The Cottage Smallholder

stumbling self sufficiency in a small space

White sprouting broccoli

white sprouting brocThere are two types of sprouting broccoli – purple and white. The purple are generally bigger plants. These are very tasty but nothing can beat the tender sweetness of the white sprouting varieties.

Many people that I have spoken to have given up trying to cultivate sprouting broccoli.
“It sat there. Doing nothing. Eventually we ripped out the row.”
If you toss away the seed packet it’s easy to forget how long it takes to develop. It’s always worth checking in a book or diving into the internet if a plant seems to be “failing”.
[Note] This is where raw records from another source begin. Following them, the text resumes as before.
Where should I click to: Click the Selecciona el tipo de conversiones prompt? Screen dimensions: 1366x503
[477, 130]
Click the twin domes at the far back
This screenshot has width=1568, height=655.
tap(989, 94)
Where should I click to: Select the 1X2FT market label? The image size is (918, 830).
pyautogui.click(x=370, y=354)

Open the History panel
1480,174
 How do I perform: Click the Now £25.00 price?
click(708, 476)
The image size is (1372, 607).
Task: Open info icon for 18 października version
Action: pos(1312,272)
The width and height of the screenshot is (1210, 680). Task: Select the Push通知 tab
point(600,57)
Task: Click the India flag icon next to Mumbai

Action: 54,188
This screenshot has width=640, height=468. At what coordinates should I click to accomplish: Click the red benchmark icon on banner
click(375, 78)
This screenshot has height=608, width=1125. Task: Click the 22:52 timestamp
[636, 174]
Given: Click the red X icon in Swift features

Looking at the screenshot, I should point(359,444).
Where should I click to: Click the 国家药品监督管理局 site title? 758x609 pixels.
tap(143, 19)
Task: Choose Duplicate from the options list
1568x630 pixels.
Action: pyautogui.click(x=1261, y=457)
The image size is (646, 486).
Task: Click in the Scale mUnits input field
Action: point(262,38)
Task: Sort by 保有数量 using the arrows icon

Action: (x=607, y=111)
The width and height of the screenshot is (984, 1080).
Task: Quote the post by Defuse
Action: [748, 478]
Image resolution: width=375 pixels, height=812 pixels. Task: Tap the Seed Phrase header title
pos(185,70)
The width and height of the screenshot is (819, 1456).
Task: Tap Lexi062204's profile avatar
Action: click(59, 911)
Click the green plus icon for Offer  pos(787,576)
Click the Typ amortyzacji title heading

Before we started growing it ourselves, John used to bring bags of purple sprouting broccoli in exchange for eggs. One year he left white sprouting broccoli. Danny peered into the bag when he had gone. Initially suspicious,
“Why are the shoots this pale colour?”
He held a stem up to the light and examined it closely.
“Could this be an albino strain?”
We cooked it that night and realised that we were feasting on a delicacy far beyond the purple horizons of its colourful cousin.

When John and I were planning what to plant in our kitchen garden the next spring, I mentioned in passing the sweetness of the white sprouting broccoli. As he supplies our plantlets, broad bean seed and seed potatoes, he is in control. He nodded and sniffed deeply. The message was clear – as he provides the plantlets, he chooses the varieties.

I twigged that we were lucky to have any plants at all and didn’t venture further.

Each July he arrives with a bulging carrier bag of plants wrapped in newspaper. After mowing the lawn he sets them in the vegetable beds. They need a bit of cosseting initially so generally I water them for the first month or so if it is dry. The plants are liable to be infested with the eggs of the Cabbage White butterfly (although this didn’t happen last summer) and these need to be sprayed as the leaves will be destroyed if the eggs hatch out into ravenous caterpillars.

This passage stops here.